After eight days, the hospital stopped treatment because the family ran out of money. They were forced to take Wang back to his hometown in the countryside of Datong where he died on 28 October.

Wang’s family is trying to get compensation from the local social security authority, claiming that Wang’s death was work-related, and are seeking legal aid from the local trade union federation, but so far to no avail.

The family are unlikely to get work-related injury compensation however because Wang was well-over the statutory retirement age and many local governments and courts have argued that post-retirement-age employees are no longer protected by labour law. Instead, they claim that elderly workers are merely service providers.

In one case in the southern city of Foshan in 2013, five elderly sanitation workers who were demanding compensation for wages in arrears and years of unpaid overtime, social insurance contributions and other allowances were told by the courts that they were not eligible for compensation because they had already exceeded the statutory retirement age.

This is a serious problem because elderly workers make up a huge proportion all sanitation workers in China. Not only are they poorly paid and have to work long hours in hazardous conditions, they have next to no legal protection.

The number of street sweepers killed or badly injured in traffic accidents every month, for example, is startling. In November alone, CLB’s Work Accident Map recorded 13 incidents in which sanitation workers were killed or injured by moving vehicles. Many of these workers were elderly, came from poor families and had no medical insurance.

As individuals, these workers, like Wang Shoucun, are in a very vulnerable position. However, as the Guangzhou sanitation workers have shown, taking collective action can bring about positive results.

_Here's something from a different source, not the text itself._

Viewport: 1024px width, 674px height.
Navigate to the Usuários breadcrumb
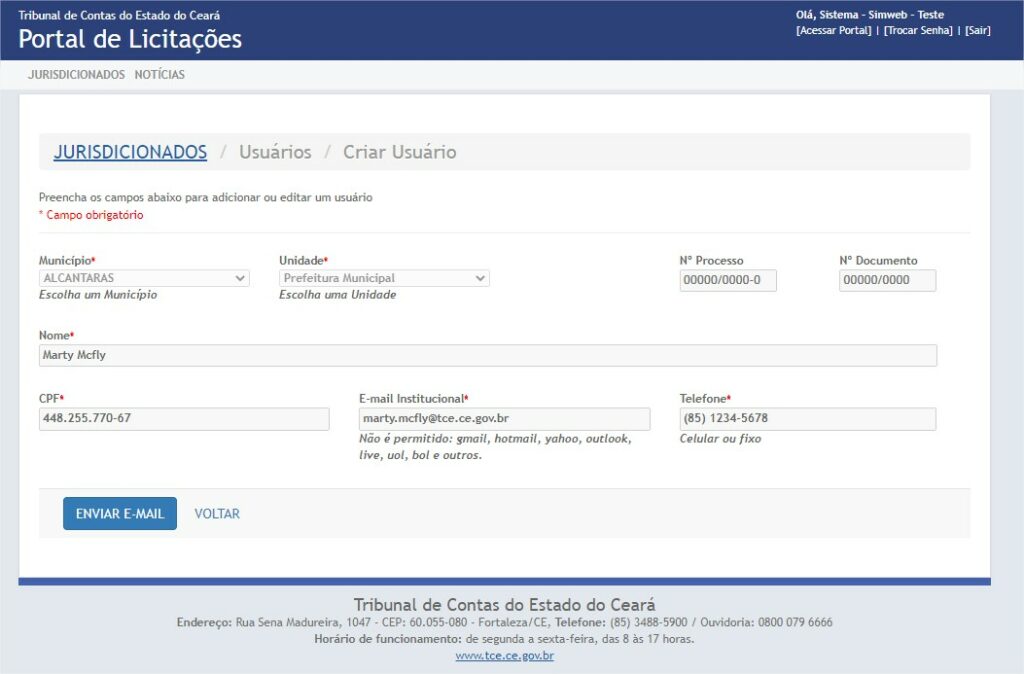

Most recently, a group of 40 sanitation workers in the district of Shatou were able to end their precarious agency labour existence and sign new contracts directly with the cleaning company that employed them. This followed a long-running dispute in the University Town area of the city in which around 200 workers took collective action to force the boss to come to the negotiating table.

In both these cases, it was the well-established and respected Panyu Workers Service Centre that was instrumental in helping the workers take collective action and defend their rights to decent pay and proper employment contracts.

The centre’s director Zeng Feiyang, and staff members Zhu Xiaomei and Meng Han are currently being held in police custody as part of sustained attack in labour groups in the Guangzhou area.